In another dark song on the record, a toe-tapping folk rocker called Hostage Town, Lapell recalls the frightening experience of getting caught in the G20 demonstrations in downtown Toronto in 2010.

Lapell’s favourite track on the album is Fur and Feathers, a song about grief and mourning. She writes stream of consciousness lyrics and only realized what the song was about after it was written. “I wrote that song very quickly. I didn’t think about it, and then later on someone asked me if the song was about my brother, who had died a few years ago. I hadn’t thought of it that way, but it really made a lot of sense, because I write very stream of consciousness,” Lapell said. “So when I went back and thought about the song, it definitely seemed like that was in there. It’s a song about grief and mourning and a bit hopeful as well.”

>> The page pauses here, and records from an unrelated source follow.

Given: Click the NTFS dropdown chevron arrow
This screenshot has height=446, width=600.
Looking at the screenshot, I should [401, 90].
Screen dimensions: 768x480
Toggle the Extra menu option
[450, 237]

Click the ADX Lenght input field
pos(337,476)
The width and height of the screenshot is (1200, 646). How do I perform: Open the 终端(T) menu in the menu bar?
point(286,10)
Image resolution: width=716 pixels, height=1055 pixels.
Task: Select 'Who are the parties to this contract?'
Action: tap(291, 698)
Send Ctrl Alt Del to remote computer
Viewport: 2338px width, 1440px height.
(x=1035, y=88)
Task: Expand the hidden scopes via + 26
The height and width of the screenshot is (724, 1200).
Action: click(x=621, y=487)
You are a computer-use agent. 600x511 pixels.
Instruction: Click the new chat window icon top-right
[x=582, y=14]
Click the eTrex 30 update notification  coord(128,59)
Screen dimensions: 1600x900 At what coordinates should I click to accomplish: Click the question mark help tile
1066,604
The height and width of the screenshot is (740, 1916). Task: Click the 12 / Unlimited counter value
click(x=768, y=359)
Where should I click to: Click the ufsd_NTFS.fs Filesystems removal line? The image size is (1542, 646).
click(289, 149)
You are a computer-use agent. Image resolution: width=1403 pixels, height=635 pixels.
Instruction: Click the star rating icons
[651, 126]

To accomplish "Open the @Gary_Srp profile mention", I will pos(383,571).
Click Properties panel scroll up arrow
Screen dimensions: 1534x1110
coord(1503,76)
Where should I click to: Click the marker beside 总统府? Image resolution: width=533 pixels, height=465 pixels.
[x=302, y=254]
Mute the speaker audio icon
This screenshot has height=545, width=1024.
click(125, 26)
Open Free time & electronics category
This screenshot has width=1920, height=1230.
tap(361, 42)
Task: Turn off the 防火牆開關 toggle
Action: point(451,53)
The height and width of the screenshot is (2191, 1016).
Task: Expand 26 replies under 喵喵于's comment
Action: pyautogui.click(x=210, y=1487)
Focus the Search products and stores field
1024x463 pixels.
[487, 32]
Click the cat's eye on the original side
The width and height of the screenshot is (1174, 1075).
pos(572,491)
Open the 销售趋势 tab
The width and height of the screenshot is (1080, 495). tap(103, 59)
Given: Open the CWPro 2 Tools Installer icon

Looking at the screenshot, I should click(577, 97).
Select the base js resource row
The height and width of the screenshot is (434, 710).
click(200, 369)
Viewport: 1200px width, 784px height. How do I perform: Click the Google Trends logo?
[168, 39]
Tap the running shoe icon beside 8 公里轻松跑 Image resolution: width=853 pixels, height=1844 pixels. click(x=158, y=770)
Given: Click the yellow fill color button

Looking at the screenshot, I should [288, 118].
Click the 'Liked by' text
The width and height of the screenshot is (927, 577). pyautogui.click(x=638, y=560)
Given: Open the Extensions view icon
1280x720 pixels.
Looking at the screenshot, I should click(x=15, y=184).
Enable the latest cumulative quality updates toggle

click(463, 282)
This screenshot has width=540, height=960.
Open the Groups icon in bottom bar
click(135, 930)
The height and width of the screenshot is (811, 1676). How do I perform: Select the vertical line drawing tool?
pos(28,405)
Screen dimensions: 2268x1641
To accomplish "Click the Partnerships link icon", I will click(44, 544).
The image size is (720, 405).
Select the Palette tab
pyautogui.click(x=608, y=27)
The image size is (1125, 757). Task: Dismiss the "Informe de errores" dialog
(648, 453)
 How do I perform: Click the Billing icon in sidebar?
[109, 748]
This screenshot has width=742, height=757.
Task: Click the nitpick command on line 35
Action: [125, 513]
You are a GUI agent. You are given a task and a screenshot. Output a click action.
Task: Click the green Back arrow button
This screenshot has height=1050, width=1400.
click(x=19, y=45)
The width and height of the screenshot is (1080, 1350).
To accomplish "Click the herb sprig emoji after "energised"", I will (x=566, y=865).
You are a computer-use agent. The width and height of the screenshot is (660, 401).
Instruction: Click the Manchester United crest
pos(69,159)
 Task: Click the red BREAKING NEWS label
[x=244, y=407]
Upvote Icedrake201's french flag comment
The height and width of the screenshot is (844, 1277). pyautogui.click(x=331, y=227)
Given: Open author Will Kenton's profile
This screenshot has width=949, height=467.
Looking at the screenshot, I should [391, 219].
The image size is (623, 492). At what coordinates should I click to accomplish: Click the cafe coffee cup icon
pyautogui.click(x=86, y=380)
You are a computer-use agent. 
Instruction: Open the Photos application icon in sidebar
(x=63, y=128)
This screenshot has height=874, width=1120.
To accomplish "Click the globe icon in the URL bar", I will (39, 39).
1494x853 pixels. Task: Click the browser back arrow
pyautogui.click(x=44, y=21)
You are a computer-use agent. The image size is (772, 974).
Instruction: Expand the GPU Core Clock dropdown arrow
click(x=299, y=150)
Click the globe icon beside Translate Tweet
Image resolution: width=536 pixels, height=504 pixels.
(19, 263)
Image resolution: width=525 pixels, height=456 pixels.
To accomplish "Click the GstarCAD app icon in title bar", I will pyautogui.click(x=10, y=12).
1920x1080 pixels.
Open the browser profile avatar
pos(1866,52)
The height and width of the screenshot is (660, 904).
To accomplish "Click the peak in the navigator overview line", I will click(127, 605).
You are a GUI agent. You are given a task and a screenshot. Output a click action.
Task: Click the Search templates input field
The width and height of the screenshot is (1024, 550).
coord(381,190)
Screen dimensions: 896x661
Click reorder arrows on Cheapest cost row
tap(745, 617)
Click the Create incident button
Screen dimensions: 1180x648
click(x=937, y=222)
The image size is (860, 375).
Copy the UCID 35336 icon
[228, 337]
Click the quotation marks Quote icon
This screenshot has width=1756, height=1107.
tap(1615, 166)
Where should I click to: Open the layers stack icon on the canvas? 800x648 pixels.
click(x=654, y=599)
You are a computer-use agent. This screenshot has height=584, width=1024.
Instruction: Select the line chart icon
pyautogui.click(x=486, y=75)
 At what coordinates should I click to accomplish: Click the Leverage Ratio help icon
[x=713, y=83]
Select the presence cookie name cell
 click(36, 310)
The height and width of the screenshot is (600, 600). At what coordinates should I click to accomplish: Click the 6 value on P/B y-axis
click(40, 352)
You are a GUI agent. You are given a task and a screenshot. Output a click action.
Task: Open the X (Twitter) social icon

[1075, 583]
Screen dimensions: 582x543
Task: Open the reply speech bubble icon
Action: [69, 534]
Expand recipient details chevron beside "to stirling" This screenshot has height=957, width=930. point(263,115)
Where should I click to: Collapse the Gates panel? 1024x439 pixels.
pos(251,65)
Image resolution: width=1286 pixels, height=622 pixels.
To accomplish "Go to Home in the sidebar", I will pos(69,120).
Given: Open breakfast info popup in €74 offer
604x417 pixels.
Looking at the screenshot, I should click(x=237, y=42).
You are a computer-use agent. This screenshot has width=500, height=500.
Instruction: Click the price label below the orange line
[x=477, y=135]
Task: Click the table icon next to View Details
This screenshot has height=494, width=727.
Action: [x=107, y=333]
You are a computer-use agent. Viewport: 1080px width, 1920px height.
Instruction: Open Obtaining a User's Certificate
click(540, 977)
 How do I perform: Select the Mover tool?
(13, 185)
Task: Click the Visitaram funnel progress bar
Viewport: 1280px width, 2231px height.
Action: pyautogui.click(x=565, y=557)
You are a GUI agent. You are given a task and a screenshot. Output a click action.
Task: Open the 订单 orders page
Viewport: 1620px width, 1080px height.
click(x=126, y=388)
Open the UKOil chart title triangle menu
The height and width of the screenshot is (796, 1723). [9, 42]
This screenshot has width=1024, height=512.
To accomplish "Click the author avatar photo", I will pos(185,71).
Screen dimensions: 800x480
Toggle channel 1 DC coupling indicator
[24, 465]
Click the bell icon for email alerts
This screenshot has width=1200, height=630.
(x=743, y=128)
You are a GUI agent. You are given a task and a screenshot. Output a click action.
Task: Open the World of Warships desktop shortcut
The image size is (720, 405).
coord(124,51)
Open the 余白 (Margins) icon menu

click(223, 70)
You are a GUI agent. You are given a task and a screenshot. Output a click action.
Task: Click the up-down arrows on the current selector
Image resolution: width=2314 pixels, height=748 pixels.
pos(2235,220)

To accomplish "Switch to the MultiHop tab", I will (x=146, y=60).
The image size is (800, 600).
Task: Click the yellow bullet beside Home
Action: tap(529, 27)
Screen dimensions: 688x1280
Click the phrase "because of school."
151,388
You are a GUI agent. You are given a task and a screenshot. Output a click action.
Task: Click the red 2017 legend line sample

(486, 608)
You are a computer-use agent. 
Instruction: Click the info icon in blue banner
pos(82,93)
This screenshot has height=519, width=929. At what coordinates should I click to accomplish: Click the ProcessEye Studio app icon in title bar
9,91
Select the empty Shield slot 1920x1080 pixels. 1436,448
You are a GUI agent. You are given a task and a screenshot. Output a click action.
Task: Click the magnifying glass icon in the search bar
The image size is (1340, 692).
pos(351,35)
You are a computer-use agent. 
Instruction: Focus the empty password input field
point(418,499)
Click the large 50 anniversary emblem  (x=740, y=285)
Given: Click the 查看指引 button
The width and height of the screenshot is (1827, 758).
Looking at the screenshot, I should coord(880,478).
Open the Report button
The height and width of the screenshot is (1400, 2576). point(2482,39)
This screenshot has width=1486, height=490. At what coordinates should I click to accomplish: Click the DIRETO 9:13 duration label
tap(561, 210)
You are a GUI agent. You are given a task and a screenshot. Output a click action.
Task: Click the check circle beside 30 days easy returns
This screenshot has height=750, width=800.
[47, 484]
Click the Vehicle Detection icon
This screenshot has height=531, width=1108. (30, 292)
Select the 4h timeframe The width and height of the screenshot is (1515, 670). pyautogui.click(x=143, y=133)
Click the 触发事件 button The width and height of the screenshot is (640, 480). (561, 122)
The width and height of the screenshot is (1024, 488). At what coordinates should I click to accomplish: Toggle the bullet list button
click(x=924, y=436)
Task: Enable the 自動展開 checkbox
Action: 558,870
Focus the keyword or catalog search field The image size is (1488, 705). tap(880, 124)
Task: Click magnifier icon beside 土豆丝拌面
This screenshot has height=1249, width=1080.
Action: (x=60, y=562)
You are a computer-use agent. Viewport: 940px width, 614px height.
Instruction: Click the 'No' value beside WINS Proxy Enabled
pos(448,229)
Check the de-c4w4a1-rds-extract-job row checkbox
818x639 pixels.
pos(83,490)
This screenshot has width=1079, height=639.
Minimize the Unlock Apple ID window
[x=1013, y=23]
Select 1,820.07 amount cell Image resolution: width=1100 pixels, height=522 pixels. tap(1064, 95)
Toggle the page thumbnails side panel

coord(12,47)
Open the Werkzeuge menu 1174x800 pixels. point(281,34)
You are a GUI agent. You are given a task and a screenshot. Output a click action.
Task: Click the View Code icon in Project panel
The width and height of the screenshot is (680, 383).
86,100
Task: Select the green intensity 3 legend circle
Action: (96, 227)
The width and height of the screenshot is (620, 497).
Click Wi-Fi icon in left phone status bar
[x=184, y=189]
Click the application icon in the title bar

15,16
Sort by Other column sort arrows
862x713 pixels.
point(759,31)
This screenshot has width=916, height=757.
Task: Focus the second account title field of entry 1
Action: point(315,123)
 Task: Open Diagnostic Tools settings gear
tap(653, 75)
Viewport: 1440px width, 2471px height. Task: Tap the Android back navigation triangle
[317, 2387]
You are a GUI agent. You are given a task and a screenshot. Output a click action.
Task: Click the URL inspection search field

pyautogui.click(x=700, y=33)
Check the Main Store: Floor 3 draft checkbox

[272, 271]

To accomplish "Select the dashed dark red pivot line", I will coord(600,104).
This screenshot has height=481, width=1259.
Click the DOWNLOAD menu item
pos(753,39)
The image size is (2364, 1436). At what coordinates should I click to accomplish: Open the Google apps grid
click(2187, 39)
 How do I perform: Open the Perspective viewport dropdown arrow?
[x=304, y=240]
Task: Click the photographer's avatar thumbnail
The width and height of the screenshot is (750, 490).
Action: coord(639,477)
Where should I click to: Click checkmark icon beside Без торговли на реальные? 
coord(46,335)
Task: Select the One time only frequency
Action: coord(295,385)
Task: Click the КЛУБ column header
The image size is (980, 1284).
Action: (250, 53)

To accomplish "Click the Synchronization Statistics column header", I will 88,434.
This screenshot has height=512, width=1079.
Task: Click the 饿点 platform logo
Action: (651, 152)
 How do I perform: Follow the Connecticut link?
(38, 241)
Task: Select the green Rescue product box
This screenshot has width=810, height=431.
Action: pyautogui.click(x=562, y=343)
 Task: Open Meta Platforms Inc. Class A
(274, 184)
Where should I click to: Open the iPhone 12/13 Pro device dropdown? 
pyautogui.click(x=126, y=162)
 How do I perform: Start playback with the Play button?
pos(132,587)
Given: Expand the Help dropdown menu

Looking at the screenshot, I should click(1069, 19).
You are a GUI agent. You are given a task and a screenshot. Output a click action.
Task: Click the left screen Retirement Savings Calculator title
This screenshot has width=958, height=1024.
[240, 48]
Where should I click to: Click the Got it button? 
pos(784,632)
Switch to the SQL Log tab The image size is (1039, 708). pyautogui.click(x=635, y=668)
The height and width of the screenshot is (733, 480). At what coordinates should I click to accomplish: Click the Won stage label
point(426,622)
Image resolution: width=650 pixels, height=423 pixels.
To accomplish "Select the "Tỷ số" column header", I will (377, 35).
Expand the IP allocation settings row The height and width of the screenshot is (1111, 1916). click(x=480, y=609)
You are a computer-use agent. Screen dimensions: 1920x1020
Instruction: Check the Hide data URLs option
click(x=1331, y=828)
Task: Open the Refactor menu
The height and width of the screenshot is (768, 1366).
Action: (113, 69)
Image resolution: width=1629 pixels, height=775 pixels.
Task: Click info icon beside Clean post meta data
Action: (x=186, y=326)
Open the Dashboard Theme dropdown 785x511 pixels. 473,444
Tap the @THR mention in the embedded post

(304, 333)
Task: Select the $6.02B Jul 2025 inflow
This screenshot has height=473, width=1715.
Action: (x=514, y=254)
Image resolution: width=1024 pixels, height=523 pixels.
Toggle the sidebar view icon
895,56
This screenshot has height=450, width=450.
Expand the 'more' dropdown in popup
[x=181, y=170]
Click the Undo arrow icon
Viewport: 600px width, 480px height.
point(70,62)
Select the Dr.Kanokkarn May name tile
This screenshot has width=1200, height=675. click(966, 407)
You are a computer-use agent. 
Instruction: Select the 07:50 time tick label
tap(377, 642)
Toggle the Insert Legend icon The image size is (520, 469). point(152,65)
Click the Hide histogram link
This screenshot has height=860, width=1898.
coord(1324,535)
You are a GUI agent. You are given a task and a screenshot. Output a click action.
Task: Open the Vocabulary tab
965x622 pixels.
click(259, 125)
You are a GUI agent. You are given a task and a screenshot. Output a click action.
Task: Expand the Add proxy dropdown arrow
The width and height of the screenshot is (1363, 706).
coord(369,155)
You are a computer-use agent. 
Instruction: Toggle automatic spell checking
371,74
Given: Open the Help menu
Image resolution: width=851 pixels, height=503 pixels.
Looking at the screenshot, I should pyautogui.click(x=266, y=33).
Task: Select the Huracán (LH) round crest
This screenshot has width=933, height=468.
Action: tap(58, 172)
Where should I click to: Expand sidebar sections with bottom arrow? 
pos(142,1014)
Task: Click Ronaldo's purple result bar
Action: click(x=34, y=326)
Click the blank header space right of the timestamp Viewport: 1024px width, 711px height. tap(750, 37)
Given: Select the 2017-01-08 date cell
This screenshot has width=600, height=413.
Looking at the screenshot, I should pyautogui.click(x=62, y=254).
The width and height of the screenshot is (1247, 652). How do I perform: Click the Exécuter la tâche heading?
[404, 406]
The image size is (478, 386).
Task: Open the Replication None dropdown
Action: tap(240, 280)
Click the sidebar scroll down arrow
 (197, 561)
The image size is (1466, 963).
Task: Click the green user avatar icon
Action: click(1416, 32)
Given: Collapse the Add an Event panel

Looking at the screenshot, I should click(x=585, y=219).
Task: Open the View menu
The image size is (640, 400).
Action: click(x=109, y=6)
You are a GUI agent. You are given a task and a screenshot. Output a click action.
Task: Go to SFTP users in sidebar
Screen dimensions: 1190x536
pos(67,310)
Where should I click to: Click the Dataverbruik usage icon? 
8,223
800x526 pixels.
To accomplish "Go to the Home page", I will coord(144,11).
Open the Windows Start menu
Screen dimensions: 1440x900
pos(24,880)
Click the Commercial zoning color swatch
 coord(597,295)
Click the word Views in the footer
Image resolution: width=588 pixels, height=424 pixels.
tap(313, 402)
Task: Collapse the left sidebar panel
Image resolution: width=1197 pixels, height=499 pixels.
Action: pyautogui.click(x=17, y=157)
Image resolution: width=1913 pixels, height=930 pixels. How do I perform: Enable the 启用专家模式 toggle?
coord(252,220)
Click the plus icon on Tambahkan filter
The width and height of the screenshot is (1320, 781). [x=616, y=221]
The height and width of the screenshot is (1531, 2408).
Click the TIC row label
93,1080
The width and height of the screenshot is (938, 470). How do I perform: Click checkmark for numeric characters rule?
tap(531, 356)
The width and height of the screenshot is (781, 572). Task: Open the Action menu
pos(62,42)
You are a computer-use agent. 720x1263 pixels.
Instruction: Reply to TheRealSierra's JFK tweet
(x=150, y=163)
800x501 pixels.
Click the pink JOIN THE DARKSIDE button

IT’S A SONG ABOUT GRIEF AND MOURNING AND A BIT HOPEFUL AS WELL

On Murder City, a hypnotic drumbeat is the background for Lapell’s thoughts about a new romantic relationship while she walks beside the Winnipeg River. The title refers to Winnipeg’s reputation as Murder City. From 2007 to 2012, it had the highest rates of violent crime of any large Canadian city. “That song is about starting a new relationship and just being in this place and not being sure. It was a feeling of wanting to do right by someone, but also wanting to protect yourself, wondering which one of you is going to be the bad guy in the relationship,” she said.

Hide Nor Hair is available as a digital download, CD or on vinyl. Lapell, who was enrolled in a master’s degree program in cultural studies before she decided to become a professional musician, said that the revival of vinyl records is a backlash to the digitization of music. “It just has this whole physicality to it that’s really missing from our relationship with music. I think people also like having the artifact. It’s like a piece of art and the artwork is so much more prominent,” she said. “I do notice that often I put on a record and just sit and listen to it, which I don’t really do with MP3s on my computer in the same way. ”


Lapell is playing at Toronto’s Tranzac Club (www.tranzac.org) on Jan. 6 at 7:30 p.m., a regular gig she has the first Saturday of each month. She won’t be at the club in February, but she’ll be back in March.